Menteri Keuangan Sri Mulyani Indrawati menyatakan sejak tahun 2007, Negara dirugikan atas kasus pita cukai palsu hingga mencapai Rp 1,25 triliun. Dia memaparkan untuk pita cukai palsu Minuman Mengandung Etil Alkohol (MMEA), negara dirugikan sebesar Rp 525 miliar. Adapun,kerugian negara yang berhasil diselamatkan dari pita cukai palsu rokok sekitar Rp 500 miliar.
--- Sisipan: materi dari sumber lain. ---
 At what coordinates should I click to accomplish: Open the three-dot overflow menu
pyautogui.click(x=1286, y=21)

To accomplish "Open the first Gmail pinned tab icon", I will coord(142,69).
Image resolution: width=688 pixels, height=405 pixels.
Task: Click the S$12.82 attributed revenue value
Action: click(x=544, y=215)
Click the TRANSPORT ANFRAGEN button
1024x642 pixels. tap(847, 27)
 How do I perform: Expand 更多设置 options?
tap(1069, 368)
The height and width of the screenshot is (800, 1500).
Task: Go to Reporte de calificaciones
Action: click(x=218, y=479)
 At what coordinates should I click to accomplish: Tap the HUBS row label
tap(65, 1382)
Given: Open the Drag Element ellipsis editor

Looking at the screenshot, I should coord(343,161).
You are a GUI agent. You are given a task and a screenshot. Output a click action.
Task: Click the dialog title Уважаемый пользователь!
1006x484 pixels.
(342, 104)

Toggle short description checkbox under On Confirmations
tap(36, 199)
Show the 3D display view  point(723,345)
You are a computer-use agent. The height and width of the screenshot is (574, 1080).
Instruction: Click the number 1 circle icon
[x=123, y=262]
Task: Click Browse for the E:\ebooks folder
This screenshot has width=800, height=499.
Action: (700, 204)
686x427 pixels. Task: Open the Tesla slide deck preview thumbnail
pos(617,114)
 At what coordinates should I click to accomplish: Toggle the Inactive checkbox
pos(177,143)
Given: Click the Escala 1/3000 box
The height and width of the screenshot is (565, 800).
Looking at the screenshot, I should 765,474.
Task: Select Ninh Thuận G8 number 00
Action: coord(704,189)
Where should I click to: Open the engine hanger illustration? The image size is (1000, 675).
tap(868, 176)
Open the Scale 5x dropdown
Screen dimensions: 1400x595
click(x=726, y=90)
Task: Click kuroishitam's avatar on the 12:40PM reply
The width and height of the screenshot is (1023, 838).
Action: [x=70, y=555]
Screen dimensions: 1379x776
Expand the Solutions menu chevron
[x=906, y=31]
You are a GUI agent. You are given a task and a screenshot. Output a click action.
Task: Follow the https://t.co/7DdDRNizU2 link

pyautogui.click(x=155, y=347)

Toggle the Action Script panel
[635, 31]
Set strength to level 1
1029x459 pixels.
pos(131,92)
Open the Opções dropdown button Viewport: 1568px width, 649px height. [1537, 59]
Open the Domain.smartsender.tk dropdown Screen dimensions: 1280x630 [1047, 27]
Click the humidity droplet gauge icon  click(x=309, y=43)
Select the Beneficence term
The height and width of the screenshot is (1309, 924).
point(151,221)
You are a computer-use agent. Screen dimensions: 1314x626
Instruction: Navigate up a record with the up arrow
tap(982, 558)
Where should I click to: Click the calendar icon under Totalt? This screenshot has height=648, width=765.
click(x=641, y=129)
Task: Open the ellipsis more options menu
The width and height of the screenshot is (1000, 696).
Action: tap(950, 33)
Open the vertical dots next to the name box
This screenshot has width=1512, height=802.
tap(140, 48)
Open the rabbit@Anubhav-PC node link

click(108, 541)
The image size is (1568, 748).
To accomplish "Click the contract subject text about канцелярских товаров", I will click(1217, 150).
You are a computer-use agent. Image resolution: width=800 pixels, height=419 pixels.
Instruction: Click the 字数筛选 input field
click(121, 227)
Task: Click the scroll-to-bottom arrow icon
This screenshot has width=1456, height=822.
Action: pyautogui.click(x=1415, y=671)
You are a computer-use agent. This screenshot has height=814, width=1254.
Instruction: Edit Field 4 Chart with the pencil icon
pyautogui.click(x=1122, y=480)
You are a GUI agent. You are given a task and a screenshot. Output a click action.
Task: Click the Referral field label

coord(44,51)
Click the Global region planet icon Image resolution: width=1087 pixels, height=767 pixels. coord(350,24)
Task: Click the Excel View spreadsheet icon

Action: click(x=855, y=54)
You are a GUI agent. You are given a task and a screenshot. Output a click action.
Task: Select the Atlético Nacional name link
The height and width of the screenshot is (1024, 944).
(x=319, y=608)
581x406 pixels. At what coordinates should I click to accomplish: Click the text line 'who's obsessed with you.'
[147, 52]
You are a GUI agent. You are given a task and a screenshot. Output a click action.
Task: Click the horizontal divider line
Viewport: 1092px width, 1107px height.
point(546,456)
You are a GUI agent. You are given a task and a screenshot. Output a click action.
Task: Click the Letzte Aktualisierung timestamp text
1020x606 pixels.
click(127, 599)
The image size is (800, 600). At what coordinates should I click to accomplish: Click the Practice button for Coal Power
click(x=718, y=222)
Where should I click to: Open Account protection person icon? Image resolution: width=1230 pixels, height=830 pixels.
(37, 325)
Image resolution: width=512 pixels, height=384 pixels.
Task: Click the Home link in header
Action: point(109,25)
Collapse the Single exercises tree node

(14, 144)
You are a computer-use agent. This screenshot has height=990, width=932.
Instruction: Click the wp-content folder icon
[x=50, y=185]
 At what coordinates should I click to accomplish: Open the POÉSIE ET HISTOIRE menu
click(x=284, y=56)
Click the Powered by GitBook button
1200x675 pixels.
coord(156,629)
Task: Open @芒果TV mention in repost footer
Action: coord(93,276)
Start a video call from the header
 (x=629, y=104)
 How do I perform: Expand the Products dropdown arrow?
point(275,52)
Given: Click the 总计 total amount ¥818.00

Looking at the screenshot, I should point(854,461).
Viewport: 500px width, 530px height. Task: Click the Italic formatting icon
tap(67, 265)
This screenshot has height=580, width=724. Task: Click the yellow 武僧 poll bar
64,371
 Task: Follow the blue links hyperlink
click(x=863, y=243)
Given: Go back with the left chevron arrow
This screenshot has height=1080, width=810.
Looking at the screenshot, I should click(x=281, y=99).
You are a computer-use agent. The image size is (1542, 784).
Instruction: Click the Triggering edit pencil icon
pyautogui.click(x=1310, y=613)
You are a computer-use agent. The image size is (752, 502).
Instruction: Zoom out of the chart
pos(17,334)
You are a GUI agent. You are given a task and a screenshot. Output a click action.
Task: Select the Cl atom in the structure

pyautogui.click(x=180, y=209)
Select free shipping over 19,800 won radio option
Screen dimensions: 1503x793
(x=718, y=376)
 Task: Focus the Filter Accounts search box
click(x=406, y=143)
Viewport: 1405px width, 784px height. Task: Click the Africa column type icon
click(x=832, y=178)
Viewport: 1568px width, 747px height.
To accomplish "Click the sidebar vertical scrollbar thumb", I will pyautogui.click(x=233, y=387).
Bea Cukai berhasil menggagalkan peredaran MMEA yang dilekati pita cukai palsu, kerugian negara yang berhasil diselamatkan kurang lebih Rp 525 Miliar. Serta menggagalkan jaringan pita cukai rokok palsu dan menangkap pelakunya, dengan kerugian negara yang berhasil diselamatkan kurang lebih Rp 500 Miliar Rupiah, jelasnya saat meninjau pemusnahan MMEA di Jakarta Auction Center, Kemayoran, Jakarta Pusat, Senin (15/3).
Menkeu menambahkan, Direktorat Jenderal Bea dan Cukai khususnya Kantor Wilayah DJBC Jakarta yang terbentuk dan mulai operasional pertengahan tahun 2007 sampai dengan maret 2010 ini juga telah berhasil melakukan penindakan terhadap narkotika dan bahan-bahan psikotropika.
Ditjen Bea Cukai menggagalkan penyelundupan bahan-bahan untuk pembuatan ekstasi antara lain 12,85 kilogram ketamine dan 12 kilogram pseudo ephedrin yang akan diselundupkan melalui Kantor Pos Pasar Baru dan mengagalkan penyelundupan hasish/marijuana dari USA melalui bandara Halim Perdana Kusuma. Ditangkap 3 orang tersangka WNI dan warga negara USA, jelasnya.
Selain itu, terang Menkeu, Negara mengalami kerugian sebesar Rp 1 miliar atas penyalahgunaan fasilitas kawasan berikat dengan pemalsuan dokumen. Dari 11 kasus penindakan, 8 kasus ditindaklanjuti dengan audit dan pelimpahan ke KPPBC terkait, dan 3 kasus dilakukan penyidikan dan telah mendapat vonis pengadilan. Kerugian negara yang berhasil diselamatkan kurang lebih Rp 1 Miliar, tambahnya.